● **Istruzione scritta 1**: Ricopia senza alcuna modifica le righe dei record dalla riga che contiene "Task: Expand the Agent mode dropdown" fino alla fine dei record, comprese entrambe le estremità.

Martirio – Ricordando Monsignor Oascar Arnulfo Romero

di Pierpaolo Loi

Romero con i contadini del Salvador
 
Martirio e martire sono termini che ci riportano a una storia antica di cristiani dati in pasto alle belve negli anfiteatri romani, testimoni di una fede più potente della tortura e della morte. Martire in seguito è stato attribuito a ogni persona che ha sacrificato la sua vita in difesa di una causa giusta, per esempio la liberazione di un popolo da una dominazione straniera o, nella guerra civile, da una dittatura disumana, come i martiri della resistenza e della liberazione morti per liberare l'Italia dal nazifascismo.
Il lunedì 24 marzo 1980, mentre celebrava la messa nella cappella dell'ospedale che accoglieva i malati terminali a San Salvador, capitale di El Salvador, nell'America centrale, un proiettile colpisce in pieno l'arcivescovo Oscar Arnulfo Romero mentre solleva il calice invocando la benedizione sul vino. Un sicario esegue freddamente il mandato del colonnello D'Aubisson capo dell'estrema destra salvadoregna. Viene messa a tacere in modo cruento la “voce dei senza voce”; tolto di mezzo il difensore scomodo dei contadini e degli operai salvadoregni sfruttati dai latifondisti e dagli impresari. Ordinato monsignor Romero arcivescovo di San Salvador nel febbraio del 1977, l'oligarchia del Paese aveva festeggiato perché il Vaticano aveva scelto un prelato tradizionalista, come successore di Monsignor Chavez y Conzàles, vescovo che cercava di attualizzare il Concilio Vaticano II, come recepito dalla Seconda Conferenza dei Vescovi latinoamericani a Medellín, all'ascolto del “grido dei poveri”, delle masse impoverite del Continente.

● **Materiali forniti**:

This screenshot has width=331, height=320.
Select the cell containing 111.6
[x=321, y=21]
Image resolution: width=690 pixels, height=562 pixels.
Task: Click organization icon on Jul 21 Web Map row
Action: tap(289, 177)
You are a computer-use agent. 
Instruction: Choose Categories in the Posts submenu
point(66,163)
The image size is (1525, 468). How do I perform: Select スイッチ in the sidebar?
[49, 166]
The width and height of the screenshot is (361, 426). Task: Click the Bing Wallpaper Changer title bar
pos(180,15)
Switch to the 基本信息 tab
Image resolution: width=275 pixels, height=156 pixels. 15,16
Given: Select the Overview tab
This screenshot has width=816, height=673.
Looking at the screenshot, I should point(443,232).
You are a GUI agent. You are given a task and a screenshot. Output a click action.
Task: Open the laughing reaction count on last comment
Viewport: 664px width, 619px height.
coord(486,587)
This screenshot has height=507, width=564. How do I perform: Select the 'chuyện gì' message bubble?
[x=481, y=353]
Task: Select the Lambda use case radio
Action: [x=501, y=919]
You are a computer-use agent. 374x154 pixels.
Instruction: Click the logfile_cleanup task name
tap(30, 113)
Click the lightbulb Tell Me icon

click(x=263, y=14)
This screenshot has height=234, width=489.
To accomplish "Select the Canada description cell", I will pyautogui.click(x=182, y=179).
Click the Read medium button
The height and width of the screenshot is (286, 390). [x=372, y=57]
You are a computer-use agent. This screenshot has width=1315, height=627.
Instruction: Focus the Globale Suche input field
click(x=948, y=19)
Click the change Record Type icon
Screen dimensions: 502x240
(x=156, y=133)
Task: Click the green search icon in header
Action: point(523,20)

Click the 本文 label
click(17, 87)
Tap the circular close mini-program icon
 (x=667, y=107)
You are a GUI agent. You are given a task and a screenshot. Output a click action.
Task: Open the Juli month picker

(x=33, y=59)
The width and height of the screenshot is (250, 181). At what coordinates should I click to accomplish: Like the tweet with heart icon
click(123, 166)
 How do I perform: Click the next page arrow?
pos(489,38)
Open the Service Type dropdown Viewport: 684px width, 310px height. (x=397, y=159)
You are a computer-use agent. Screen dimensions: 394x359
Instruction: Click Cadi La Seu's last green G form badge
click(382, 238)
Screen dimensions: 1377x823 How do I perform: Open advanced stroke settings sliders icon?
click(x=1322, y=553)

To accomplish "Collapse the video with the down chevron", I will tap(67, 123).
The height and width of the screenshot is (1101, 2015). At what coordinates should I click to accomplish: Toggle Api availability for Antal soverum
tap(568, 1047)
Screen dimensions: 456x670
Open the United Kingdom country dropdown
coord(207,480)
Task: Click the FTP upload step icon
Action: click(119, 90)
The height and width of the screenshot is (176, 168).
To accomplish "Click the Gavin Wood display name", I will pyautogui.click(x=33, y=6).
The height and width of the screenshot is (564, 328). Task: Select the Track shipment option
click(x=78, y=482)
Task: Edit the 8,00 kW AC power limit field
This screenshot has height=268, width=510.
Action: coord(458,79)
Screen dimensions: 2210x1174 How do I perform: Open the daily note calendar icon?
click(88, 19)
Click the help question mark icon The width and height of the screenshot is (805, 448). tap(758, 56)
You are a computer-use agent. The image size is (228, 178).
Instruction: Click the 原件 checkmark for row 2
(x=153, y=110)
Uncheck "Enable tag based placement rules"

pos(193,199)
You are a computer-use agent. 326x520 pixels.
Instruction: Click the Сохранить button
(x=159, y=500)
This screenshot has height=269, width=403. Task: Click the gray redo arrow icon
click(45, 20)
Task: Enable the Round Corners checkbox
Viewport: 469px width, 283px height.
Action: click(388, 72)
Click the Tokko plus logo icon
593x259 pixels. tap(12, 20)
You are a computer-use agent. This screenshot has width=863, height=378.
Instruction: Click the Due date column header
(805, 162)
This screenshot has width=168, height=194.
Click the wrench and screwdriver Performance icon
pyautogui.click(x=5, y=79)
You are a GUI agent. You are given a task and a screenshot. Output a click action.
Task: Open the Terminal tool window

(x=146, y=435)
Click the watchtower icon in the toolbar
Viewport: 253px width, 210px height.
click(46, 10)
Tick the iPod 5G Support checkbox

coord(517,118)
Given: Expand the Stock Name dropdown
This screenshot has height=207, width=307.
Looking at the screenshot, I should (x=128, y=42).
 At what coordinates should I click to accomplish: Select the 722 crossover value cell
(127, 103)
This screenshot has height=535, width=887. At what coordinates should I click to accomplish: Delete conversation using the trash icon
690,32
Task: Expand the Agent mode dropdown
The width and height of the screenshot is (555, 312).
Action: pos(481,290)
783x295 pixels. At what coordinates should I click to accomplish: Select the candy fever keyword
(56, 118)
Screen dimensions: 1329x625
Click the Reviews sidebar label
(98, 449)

● **Istruzione scritta 2**: Traduci in inglese questa frase del testo su monsignor Romero: "Un sicario esegue freddamente il mandato del colonnello D'Aubisson capo dell'estrema destra salvadoregna."

● **Risultato corretto 1**:
Task: Expand the Agent mode dropdown
The width and height of the screenshot is (555, 312).
Action: pos(481,290)
783x295 pixels. At what coordinates should I click to accomplish: Select the candy fever keyword
(56, 118)
Screen dimensions: 1329x625
Click the Reviews sidebar label
(98, 449)

● **Risultato corretto 2**: A hitman coldly carries out the order of Colonel D'Aubisson, head of the Salvadoran far right.